What the exercise asks ::
Extend the forum thread on bottom-entry hot water tanks, picking up after its final post.

Extract to read ::
· · · · · · ·

# Bottom entry John Woods



## DIZ (Nov 17, 2010)

Bartle & gibson (one of my local wholesalers) stuck me with a bottom entry hot water tank today. I imagine this is like a doctor delivering a baby with two heads, shocking and disappointing. Anyone else had this nasty surprise?


----------



## Scott K (Oct 12, 2008)

DIZ said:


> Bartle & gibson (one of my local wholesalers) stuck me with a bottom entry hot water tank today. I imagine this is like a doctor delivering a baby with two heads, shocking and disappointing. Anyone else had this nasty surprise?


When you say bottom entry, I'm assuming you mean a HWT where the cold enters at a tapping near the bottom of the tank but the hot still exits out the top? If this is the case, sure, not as nice for RE & RE's and more costly (a bit more Copper) but one less failure point (no dip tube).


----------



## DIZ (Nov 17, 2010)

Thats exactly what I am referring to. For a re re, prob cost an extra 20 min labour and 15 material. Not having a 3/4 FIP 90 adds 30 min. or so of driving back to bartles. Only on a friday.


----------



## Scott K (Oct 12, 2008)

Well I'd ask B & G what the deal is of course, but if you have the option to select either type of tank you could always upsell them on the bottom entry tank for the reason of one extra lack of failure point (no dip tube). It might be a worthwhile upgrade to some.


----------



## DIZ (Nov 17, 2010)

isnt the new copper snorkel on the side of the tank now essentially a dip tube, albeit an exterior on, and thus a failure point? A lot of exposed vertical unstrapped copper. This was water heater for a "friend" and a cash rate was given. I lose a little but I will always ask now if it's a bottom entry when ordering.


----------



## grandpa (Jul 13, 2008)

DIZ said:


> isnt the new copper snorkel on the side of the tank now essentially a dip tube, albeit an exterior on, and thus a failure point? A lot of exposed vertical unstrapped copper. This was water heater for a "friend" and a cash rate was given. I lose a little but I will always ask now if it's a bottom entry when ordering.


A copper pipe would hardly be as failure prone as a drop-in plastic tube.

The side entry tanks are usually either for a combined hot water heating application , in which case it is probably 65000 BTU, OR it is a mobile home water heater marked ONLY FOR MOBILE HOME. Your supplier should not be giving you one of these unless you specifically asked for it. It should NOT come minus a t/p. I don't think that is legal.

· · · · · · ·

Dataset excerpt ::
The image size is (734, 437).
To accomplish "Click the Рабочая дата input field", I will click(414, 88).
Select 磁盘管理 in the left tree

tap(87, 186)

· · · · · · ·

Written answer ::
----------



## DIZ (Nov 17, 2010)

grandpa said:


> A copper pipe would hardly be as failure prone as a drop-in plastic tube.
> 
> The side entry tanks are usually either for a combined hot water heating application , in which case it is probably 65000 BTU, OR it is a mobile home water heater marked ONLY FOR MOBILE HOME. Your supplier should not be giving you one of these unless you specifically asked for it. It should NOT come minus a t/p. I don't think that is legal.


They say it's all they have for John woods (it was a warranty for a leaking tank) Comes with T/P. I agree it wouldnt be "as" prone to failure as a plastic dip tube, but it does add a failure point nonetheless.


----------



## OldSchool (Jan 30, 2010)

I hate those bottom feed tanks.....


----------



## xyleman (Feb 2, 2011)

the bottom feeds are a pain in the butt, john wood changed them due to the efficiency rating apparently not efficient enough,i switched too the john wood comfort aprox. 1" larger in diameter but still top feed or i just use the bradford.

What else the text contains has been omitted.